Tâche donnée 1: Pouvez-vous réécrire les enregistrements, de la ligne qui contient « 25, 67, 32) » jusqu'à la fin des enregistrements incluse, en substituant « clicked » par « selected » sans rien modifier d'autre ?
* * * * * * * * *
Tunisie : Mohamed Chawki Abid, «Nous devrions cesser de succomber aux manœuvres séductrices de l’Occident»

chawki-abid-110411-1.jpgFin observateur de la vie politique tunisienne, Mohamed Chawki Abid est ingénieur, ancien banquier et disciple de Mansour Moalla. Avec ses implications nombreuses dans la société civile, il contribue, par de nombreuses analyses sur les réseaux sociaux depuis le 14 Janvier 2011, à faire avancer les débats. Témoin alerte, il porte un regard incisif sur un pays en transition démocratique et analyse les défis qui inquiètent les Tunisiens. Il évoque le Maghreb économique, la conférence de Carthage, le foisonnement des partis politiques, les revendications de La Kasba3…

WMC: La vie politique tunisienne était un désert. Même si aujourd’hui les partis foisonnent, les observateurs semblent s’accorder sur le fait que le parti Ennahdha serait le plus organisé sur le terrain. Qu’en pensez-vous?

Mohamed Chawki Abid: Depuis la légalisation de ce parti, certains constatent qu’il est en train d’évoluer rapidement dans les régions en y faisant connaître ses idées, en rassurant les jeunes inquiets sur leur avenir et indécis quant aux partis politiques à suivre.

En face, il y a ceux qui redoutent les communiqués mielleux et pacifistes d’Ennahdha, l’apercevant dans une démarche de séduction et de recrutement. Ces derniers appréhendent la conquête du vide laissé par le RCD et craignent surtout un revirement dans les positions d’Ennahdha. Ils l’imaginent se transformer en mouvance extrémiste excluant les non pratiquants de la société. Personnellement, je crains le radicalisme islamiste et m’évertuerais à éviter à la Tunisie de connaître un dérapage vers l’intégrisme.
* * * * * * * * *
Tâche donnée 2: Dans l'entretien avec Mohamed Chawki Abid, quels rôles la phrase commençant par « Fin observateur » lui attribue-t-elle ?

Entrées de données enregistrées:
* * * * * * * * *
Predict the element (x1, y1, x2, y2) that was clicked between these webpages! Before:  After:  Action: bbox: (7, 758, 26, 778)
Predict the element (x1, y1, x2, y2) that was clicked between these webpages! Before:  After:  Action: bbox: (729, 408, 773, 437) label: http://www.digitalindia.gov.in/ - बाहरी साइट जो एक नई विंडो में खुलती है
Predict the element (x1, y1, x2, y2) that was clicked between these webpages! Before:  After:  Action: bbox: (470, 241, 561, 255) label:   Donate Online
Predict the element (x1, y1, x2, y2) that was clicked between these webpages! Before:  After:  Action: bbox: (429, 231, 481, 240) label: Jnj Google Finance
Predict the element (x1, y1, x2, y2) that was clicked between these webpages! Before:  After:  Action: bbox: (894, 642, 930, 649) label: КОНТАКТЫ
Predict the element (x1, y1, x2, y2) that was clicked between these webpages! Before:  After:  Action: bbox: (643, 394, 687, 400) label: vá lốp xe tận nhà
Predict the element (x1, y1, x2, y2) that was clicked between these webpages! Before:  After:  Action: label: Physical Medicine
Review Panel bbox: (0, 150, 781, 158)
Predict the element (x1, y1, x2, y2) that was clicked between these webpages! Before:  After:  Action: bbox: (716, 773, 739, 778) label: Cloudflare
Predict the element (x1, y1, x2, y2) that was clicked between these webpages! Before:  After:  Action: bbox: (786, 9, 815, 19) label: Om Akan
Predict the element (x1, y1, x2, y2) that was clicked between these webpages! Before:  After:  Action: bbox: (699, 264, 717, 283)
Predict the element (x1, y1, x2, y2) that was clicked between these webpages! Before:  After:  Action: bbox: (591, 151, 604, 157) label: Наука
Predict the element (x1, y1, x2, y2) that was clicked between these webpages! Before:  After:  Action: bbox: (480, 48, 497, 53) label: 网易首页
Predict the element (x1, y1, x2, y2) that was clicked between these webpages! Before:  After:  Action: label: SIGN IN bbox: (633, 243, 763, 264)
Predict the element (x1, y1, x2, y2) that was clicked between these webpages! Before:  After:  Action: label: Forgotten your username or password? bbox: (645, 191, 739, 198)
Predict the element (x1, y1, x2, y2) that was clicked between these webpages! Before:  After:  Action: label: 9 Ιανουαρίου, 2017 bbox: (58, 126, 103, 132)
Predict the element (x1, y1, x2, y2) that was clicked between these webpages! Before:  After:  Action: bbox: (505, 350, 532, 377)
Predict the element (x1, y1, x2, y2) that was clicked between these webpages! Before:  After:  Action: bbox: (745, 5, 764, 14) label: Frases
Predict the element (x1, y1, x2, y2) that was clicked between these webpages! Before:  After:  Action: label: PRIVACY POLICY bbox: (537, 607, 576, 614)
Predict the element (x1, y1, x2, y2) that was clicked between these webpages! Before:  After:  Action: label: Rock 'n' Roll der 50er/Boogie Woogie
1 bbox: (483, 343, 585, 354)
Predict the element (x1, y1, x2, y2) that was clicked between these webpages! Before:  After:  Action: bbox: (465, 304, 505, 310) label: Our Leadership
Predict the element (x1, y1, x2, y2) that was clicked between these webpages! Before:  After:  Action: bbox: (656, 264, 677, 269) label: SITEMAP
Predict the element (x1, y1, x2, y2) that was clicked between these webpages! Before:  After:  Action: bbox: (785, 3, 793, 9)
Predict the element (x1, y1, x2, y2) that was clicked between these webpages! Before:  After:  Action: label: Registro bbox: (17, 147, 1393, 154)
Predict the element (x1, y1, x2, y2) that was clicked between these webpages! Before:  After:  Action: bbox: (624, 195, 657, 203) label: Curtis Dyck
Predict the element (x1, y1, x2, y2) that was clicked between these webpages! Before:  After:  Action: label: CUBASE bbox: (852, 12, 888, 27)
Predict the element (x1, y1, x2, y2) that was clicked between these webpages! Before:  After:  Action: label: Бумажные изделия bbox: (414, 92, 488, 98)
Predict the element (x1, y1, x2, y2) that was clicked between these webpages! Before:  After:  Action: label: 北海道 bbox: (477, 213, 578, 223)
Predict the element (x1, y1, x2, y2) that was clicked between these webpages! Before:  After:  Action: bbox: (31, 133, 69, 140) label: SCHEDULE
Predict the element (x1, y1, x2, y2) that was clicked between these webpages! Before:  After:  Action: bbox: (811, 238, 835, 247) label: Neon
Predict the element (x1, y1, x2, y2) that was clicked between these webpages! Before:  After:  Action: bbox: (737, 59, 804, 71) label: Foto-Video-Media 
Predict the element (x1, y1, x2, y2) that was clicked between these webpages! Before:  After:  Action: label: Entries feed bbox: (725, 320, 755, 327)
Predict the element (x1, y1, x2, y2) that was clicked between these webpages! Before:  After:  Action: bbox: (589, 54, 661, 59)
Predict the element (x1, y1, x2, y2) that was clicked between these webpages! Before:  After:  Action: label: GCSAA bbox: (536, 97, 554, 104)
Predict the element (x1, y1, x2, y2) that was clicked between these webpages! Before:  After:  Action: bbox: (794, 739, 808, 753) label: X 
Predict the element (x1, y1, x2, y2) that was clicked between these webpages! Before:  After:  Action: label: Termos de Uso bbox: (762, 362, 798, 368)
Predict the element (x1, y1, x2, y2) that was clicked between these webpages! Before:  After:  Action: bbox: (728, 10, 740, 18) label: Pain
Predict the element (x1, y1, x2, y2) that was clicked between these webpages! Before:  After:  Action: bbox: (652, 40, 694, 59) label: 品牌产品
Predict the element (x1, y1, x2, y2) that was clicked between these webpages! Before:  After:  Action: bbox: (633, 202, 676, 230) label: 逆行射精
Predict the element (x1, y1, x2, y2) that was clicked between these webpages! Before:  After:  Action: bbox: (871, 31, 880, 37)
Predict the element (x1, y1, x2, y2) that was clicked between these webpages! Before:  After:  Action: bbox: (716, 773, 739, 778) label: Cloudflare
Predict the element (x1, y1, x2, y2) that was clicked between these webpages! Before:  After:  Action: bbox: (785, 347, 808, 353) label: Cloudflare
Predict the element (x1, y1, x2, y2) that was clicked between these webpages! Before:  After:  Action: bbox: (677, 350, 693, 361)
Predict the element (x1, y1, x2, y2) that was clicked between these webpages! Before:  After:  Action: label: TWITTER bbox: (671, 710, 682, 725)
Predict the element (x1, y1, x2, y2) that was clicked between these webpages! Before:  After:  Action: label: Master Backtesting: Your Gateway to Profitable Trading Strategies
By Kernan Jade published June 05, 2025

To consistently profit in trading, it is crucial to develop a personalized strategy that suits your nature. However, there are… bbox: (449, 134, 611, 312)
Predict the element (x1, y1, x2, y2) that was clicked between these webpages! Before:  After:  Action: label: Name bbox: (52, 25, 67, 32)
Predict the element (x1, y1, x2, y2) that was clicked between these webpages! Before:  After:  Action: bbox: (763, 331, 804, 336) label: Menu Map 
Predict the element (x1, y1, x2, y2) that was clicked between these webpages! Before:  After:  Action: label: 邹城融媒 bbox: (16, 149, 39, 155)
* * * * * * * * *
Réponse détaillée 1:
Predict the element (x1, y1, x2, y2) that was selected between these webpages! Before:  After:  Action: label: Name bbox: (52, 25, 67, 32)
Predict the element (x1, y1, x2, y2) that was selected between these webpages! Before:  After:  Action: bbox: (763, 331, 804, 336) label: Menu Map 
Predict the element (x1, y1, x2, y2) that was selected between these webpages! Before:  After:  Action: label: 邹城融媒 bbox: (16, 149, 39, 155)

Réponse détaillée 2:
- Fin observateur de la vie politique tunisienne
- Ingénieur
- Ancien banquier
- Disciple de Mansour Moalla